Your assignment
Extract the final stretch of the data: the line that contains "Open the Terry Gets Rattled title" and every line after it, unaltered, and no other lines.

Task data
BEGIN
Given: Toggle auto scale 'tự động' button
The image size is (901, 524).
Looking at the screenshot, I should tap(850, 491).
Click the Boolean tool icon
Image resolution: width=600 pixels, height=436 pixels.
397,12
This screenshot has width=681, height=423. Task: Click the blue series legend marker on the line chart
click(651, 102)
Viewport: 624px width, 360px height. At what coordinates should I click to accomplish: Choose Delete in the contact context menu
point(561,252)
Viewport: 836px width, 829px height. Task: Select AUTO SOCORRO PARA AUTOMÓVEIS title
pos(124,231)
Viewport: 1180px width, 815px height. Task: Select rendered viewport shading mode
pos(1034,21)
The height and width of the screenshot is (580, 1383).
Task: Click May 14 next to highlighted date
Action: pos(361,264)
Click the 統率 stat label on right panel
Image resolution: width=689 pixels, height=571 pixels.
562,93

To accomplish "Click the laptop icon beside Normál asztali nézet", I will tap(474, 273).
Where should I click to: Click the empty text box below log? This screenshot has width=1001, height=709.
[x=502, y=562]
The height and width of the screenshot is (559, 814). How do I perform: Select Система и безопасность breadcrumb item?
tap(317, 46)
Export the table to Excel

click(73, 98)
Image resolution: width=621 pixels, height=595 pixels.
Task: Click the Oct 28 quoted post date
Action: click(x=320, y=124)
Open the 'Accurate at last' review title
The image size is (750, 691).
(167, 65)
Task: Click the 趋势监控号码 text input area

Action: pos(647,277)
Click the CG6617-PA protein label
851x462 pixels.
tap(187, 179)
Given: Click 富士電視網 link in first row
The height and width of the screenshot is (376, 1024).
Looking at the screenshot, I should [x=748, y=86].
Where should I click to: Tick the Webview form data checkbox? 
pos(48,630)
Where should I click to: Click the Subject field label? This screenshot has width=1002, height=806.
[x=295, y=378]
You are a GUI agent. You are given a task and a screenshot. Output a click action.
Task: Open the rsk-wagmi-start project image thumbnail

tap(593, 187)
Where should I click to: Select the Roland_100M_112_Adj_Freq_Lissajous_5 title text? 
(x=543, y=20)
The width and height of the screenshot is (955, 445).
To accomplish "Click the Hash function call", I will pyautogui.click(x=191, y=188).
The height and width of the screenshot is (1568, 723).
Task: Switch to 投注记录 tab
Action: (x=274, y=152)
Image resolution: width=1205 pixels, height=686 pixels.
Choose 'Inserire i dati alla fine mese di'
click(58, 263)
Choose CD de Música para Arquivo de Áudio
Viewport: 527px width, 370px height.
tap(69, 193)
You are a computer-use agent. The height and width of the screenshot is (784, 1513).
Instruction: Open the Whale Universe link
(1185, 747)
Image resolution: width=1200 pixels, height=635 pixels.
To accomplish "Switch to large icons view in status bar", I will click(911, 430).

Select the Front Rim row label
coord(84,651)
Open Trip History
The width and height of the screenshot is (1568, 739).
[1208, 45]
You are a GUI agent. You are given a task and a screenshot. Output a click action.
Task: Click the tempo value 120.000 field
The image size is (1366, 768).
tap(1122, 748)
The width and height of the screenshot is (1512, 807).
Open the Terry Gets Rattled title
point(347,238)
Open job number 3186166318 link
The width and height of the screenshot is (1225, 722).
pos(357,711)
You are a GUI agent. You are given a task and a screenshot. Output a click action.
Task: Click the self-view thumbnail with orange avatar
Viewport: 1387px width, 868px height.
END
Answer box
Open the Terry Gets Rattled title
point(347,238)
Open job number 3186166318 link
The width and height of the screenshot is (1225, 722).
pos(357,711)
You are a GUI agent. You are given a task and a screenshot. Output a click action.
Task: Click the self-view thumbnail with orange avatar
Viewport: 1387px width, 868px height.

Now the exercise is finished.